Provided text –
Tomoko Uchida (Jira) Mon, 09 May 2022 12:44:07 -0700


    [ 
https://issues.apache.org/jira/browse/LUCENE-10562?page=com.atlassian.jira.plugin.system.issuetabpanels:comment-tabpanel&focusedCommentId=17533982#comment-17533982
 ]


Tomoko Uchida edited comment on LUCENE-10562 at 5/9/22 7:43 PM:
----------------------------------------------------------------

Yes, it's not about "query execution (retrieving inverted index)" but "what 
postings you are traversing"; there's no way to optimize when you have so many 
postings that match the wildcard term. Just for a practical tip, I usually 
enforce two or three leading characters for wildcard queries when it's needed 
to reduce the search space.
{quote}Consider using the reverse wildcard filter in Solr (there's 
documentation about this). But this won't help if you need a wildcard on both 
sides of the term
{quote}
-I think you could run conjunction queries of two fields (one for the normal 
text field, one for the reversed field) to support the infix wildcard query- - 
not sure it is worth adding another text field when the index is already large. 
Anyway, dictionary-based decomposition looks promising to me in the case of 
German (though I have little knowledge of it except for the very basic one I've 
learned at the university lectures).

Correction: conjunction query does not work in this situation - sorry. nGram or 
more sophisticated term decomposition will be needed.

The task – Write the next few sentences of the comment on wildcard queries in Lucene, picking up after its last line. The listing after this comment is separate material.

Data segment –
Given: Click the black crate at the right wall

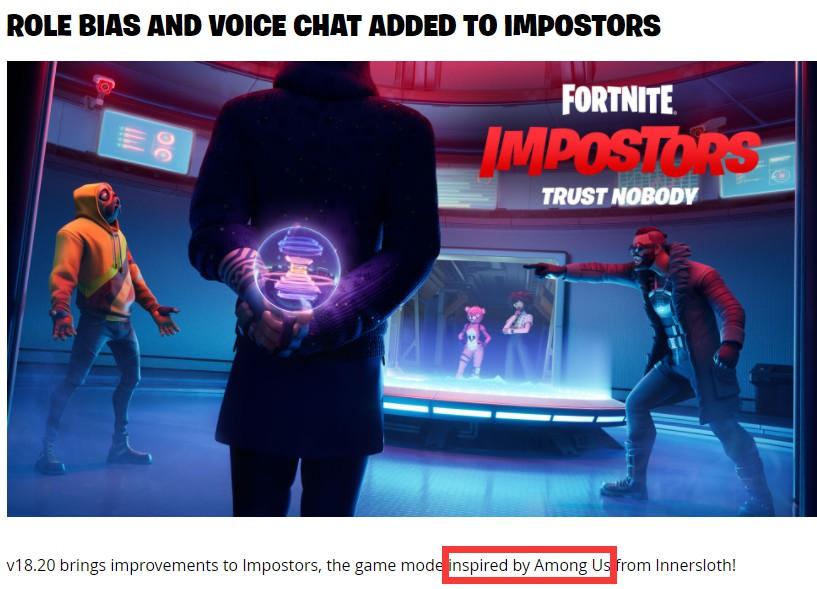Looking at the screenshot, I should point(771,391).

Reply to the exercise –
was (Author: tomoko uchida):
Yes, it's not about "query execution (retrieving inverted index)" but "what 
postings you are traversing"; there's no way to optimize when you have so many 
postings that match the wildcard term. Just for a practical tip, I usually 
enforce two or three leading characters for wildcard queries when it's needed 
to reduce the search space.

bq. Consider using the reverse wildcard filter in Solr (there's documentation 
about this). But this won't help if you need a wildcard on both sides of the 
term

I think you could run conjunction queries of two fields (one for the normal 
text field, one for the reversed field) to support the infix wildcard query - 
not sure it is worth adding another text field when the index is already large. 
Anyway, dictionary-based decomposition looks promising to me in the case of 
German (though I have little knowledge of it except for the very basic one I've 
learned at the university lectures).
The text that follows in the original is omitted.